Martinez ha passati ai raggi x gli oltre 330mila brevetti depositati in Italia tra l’unificazione con Cavour e Garibaldi e la Seconda guerra mondiale conclusa nel ’45: più di ottant’anni d’Italia messi sotto la lente dell’analisi. La prima che ha passato un rassegna una per una le invenzioni femminili in quel periodo. Presentando lo studio, viene sottolineato che sì in percentuale sono pochissimi, ma il fatto di aver contribuito con quasi duemila invenzioni al tecno-sviluppo del Paese non è cosa da trascurare.
È da segnalare che, al di là dell’ “armonitone”, fra le invenzioni a “firma” femminile troviamo che nel 1918 Francesca Giuseppa Sillani brevetta «una tenda da campo per l’esercito» e Lina Holzer «un economizzatore di combustibile, un dispositivo pensato per migliorare l’efficienza dei fornelli e degli impianti di riscaldamento», solo per citare un paio di casi.
Scandagliando fra le differenti città, lo studio nota la particolare vivacità delle province del “triangolo industriale” (Milano, Torino e Genova), insieme alle grandi città di Roma e Napoli. Ma nella lista figurano anche centri manifatturieri «come Udine, Bergamo, Pisa, Firenze e Salerno». In campo toscano, l’archivio dei brevetti indica «una sorprendente vivacità inventiva». Per dirne una: a Pisa c’è Rosa Pelucchi, che nel 1869 inventa «un sistema di tiratura dei bozzoli, testimonianza della centralità del settore serico nella produzione locale».

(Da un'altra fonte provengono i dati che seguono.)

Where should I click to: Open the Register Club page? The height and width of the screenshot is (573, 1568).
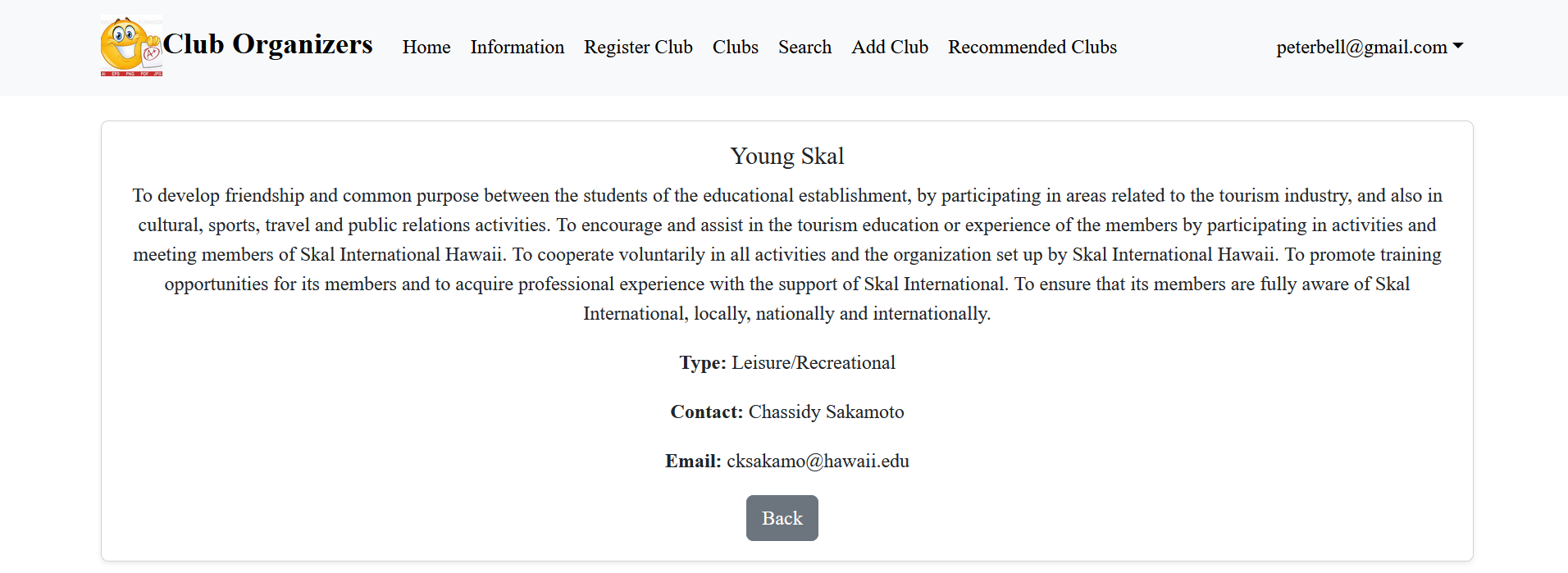pyautogui.click(x=638, y=48)
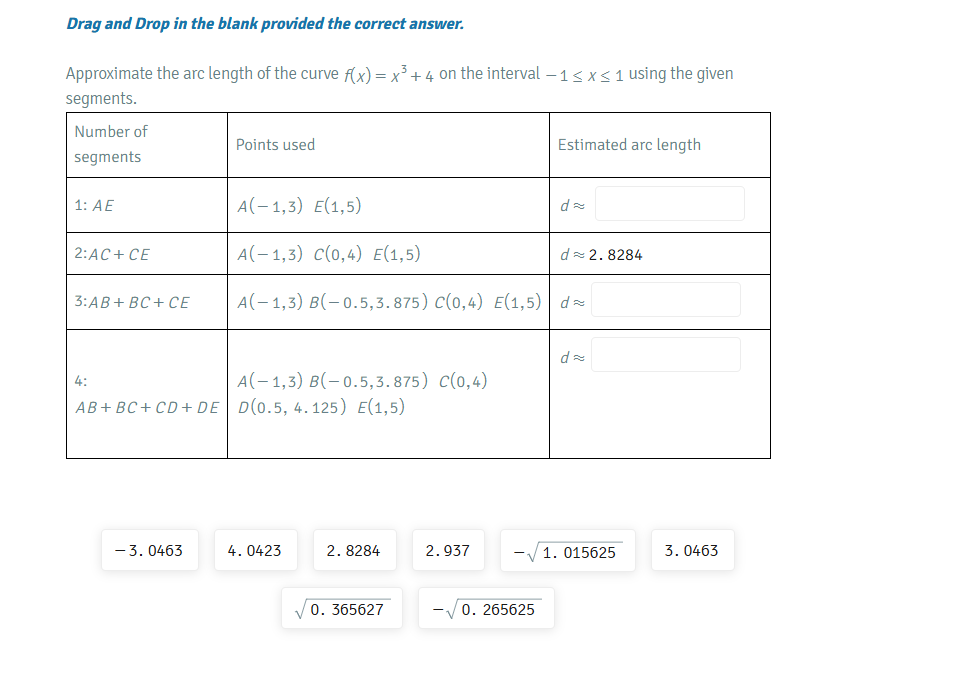This screenshot has height=675, width=956.
Task: Select the −√0.265625 answer tile
Action: click(486, 606)
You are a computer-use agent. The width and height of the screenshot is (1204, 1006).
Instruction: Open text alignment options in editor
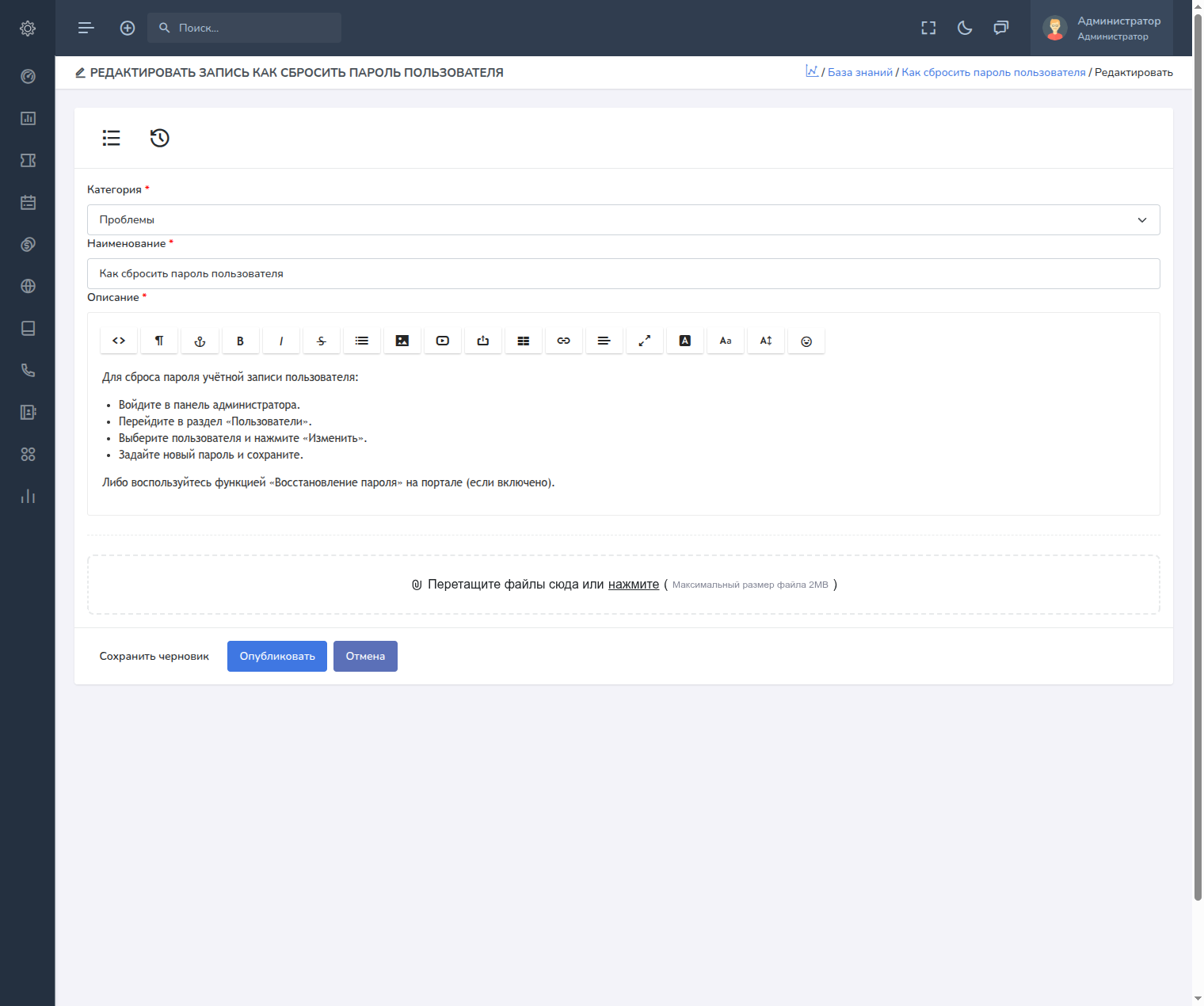click(x=604, y=341)
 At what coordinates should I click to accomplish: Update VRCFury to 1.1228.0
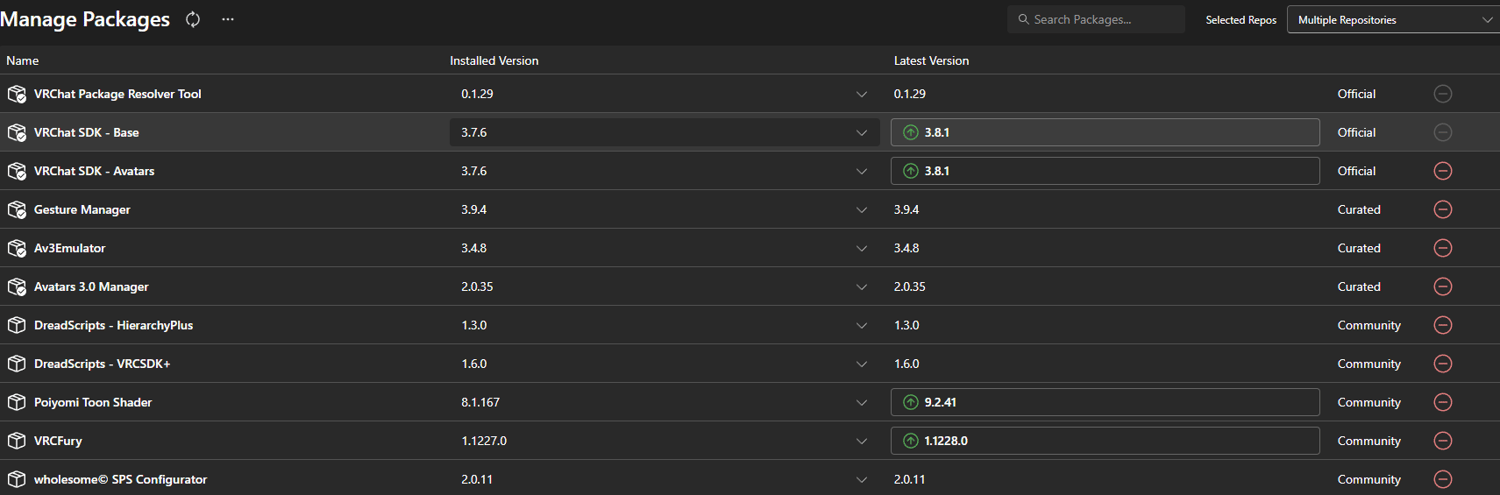click(x=1104, y=441)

Altri casi: nel 1877 Carolina Cappelletto nata Pizzorni del fu Antonio brevetta un sugo al magro, bell’esempio di innovazione alimentare (la conservazione dei cibi era un bel problema…). Tredici anni più tardi, tal Giovanna Bottari brevetta «la Soda Champagne, gassosa, registrato come preparato sanitario».

Brevetto storico per invenzione di una donna
A Firenze e dintorni emerge Francesca Cremonesi: il suo cuscinetto a rulli per un sistema di veicoli ferroviari è l’esempio di come le donne talvolta riuscissero a «muoversi con competenza anche nei settori meccanici tradizionalmente riservati agli uomini». L’invenzione di Adelaide Marchi è stata quella d’una tombola per ciechi, mentre quella di Lina Spinetti e del marito Italo Spinetti registra invece un “francobollo da lutto” e un “francobollo da tassa pubblicitaria sulla corrispondenza”, invece Anna Alessandrini il suo brevetto l’ha speso per materiale didattico che aiuta a insegnare aritmetica a soggetti con disabilità cognitive.
Queste le parole del professor Marco Martinez: «Queste donne furono vere e proprie imprenditrici della creatività, capaci di trasformare idee in soluzioni tecniche e di sfidare barriere legali, culturali e sociali. La nostra ricerca mostra come le dinamiche di genere abbiano inciso profondamente nei processi di innovazione e come il legame tra industrializzazione, cultura e diritti sia stato decisivo nel determinare le opportunità delle donne. Ma le discriminazioni di ieri continuano a lasciare tracce nel presente: ancora oggi, in Europa, solo il 16% dei brevetti porta il nome di una donna».